=== EXTRACTED DATA ===
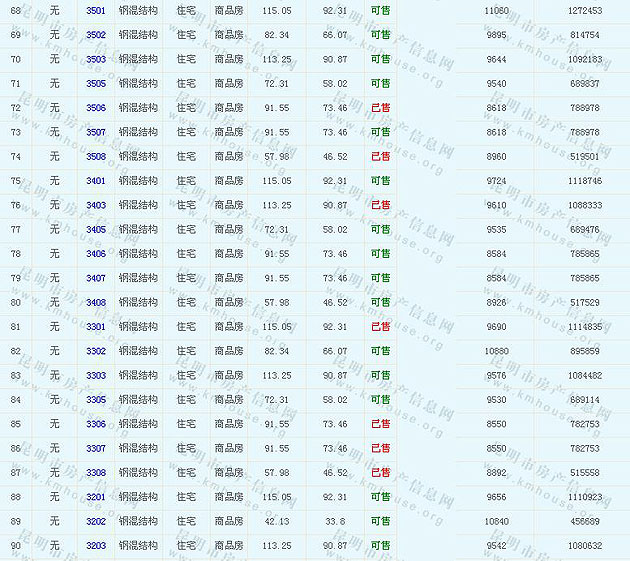The width and height of the screenshot is (630, 561).
Task: Click room 3203 link
Action: [x=96, y=545]
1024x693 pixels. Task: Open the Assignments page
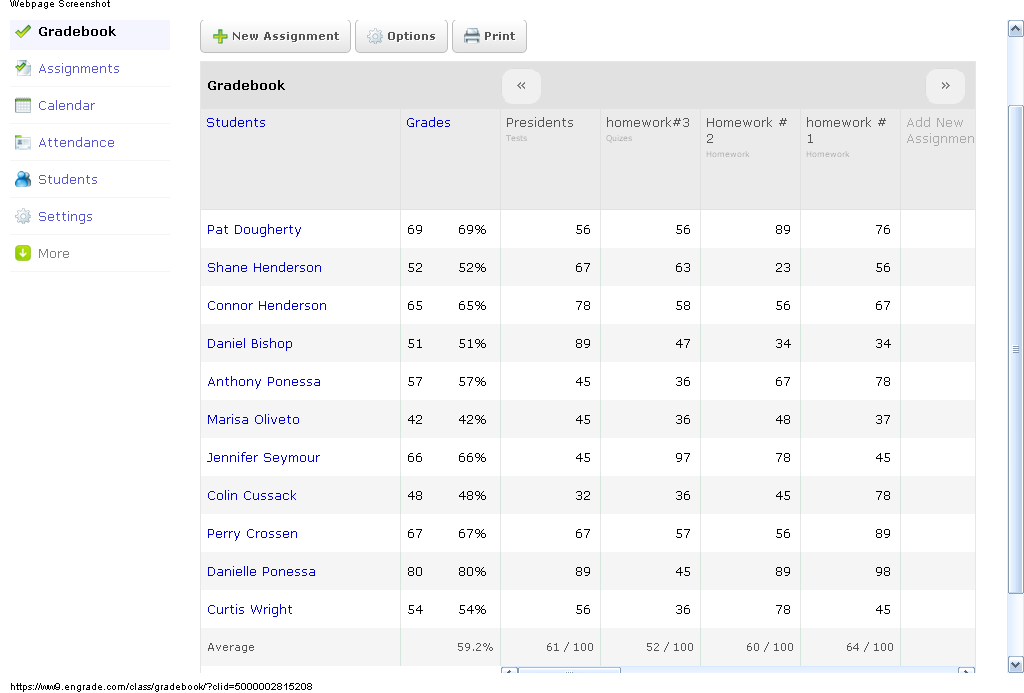[79, 69]
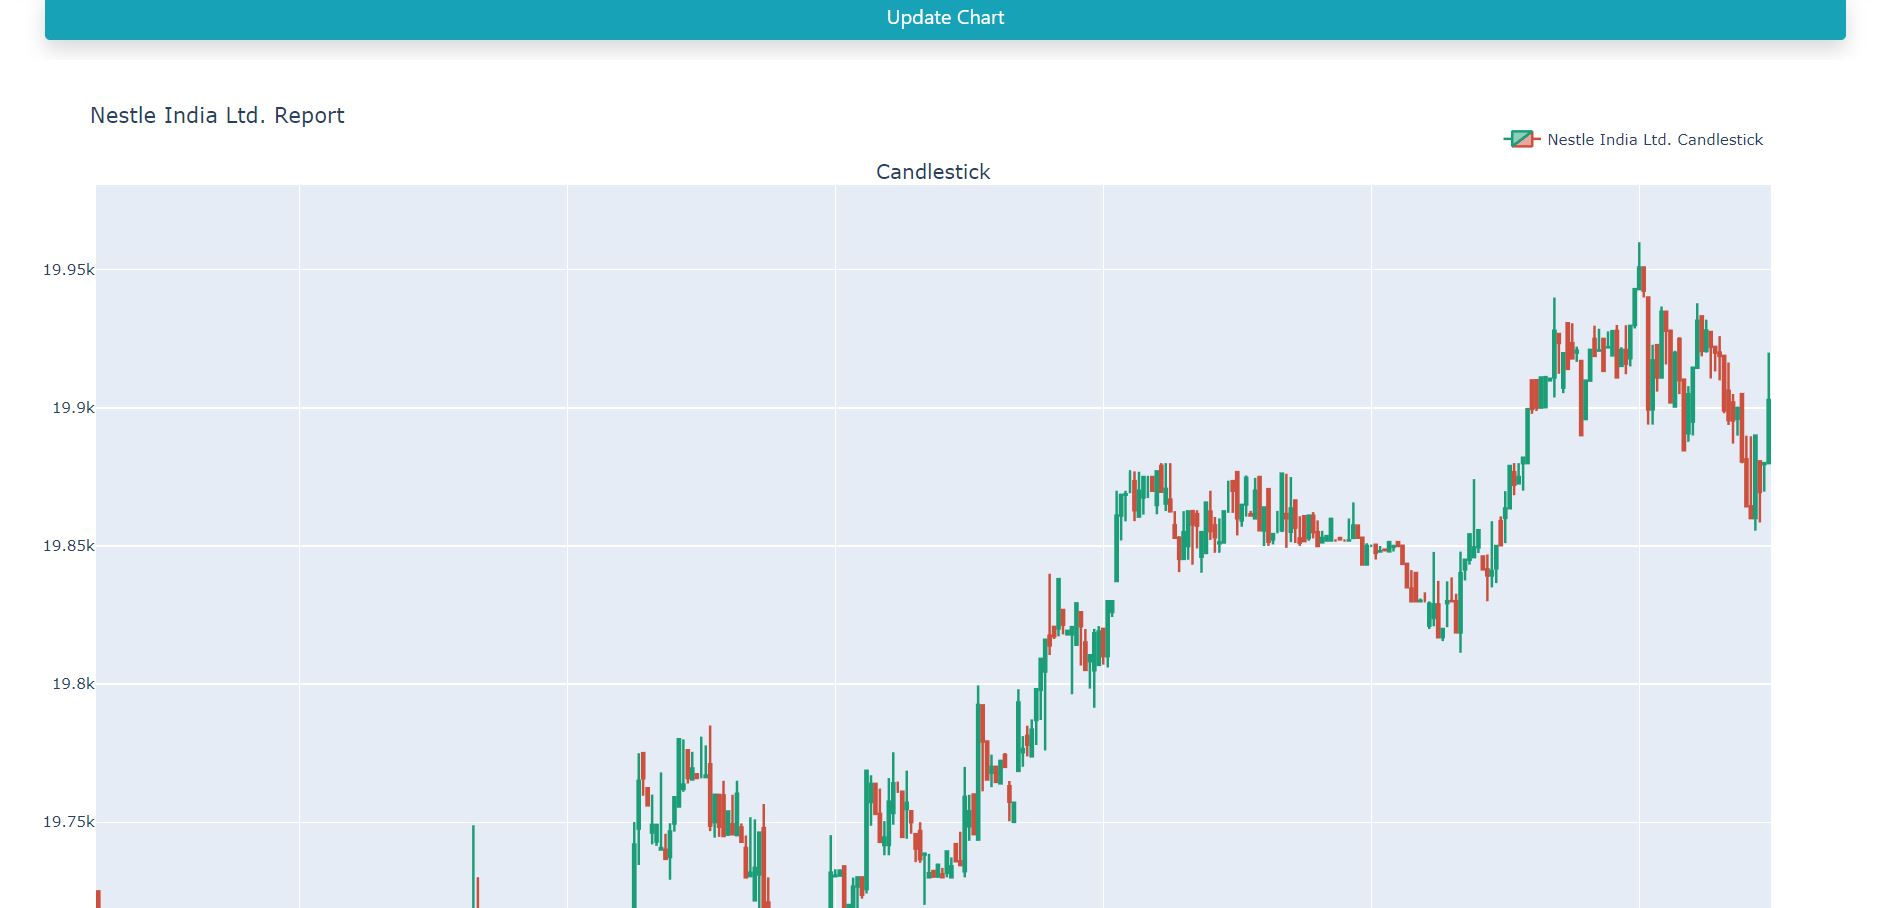
Task: Toggle the Nestle India Ltd. Candlestick legend icon
Action: [1521, 140]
===
WHAT YOU ARE ASKED TO DO: Begin at the line containing "1024x693 pixels. Task: Open" and extract every line through the end of the records, inclusive, exactly and only; omit pictures.

RESPONSE AREA:
1024x693 pixels. Task: Open the Assignments page
[79, 69]
Task: Toggle the Nestle India Ltd. Candlestick legend icon
Action: [1521, 140]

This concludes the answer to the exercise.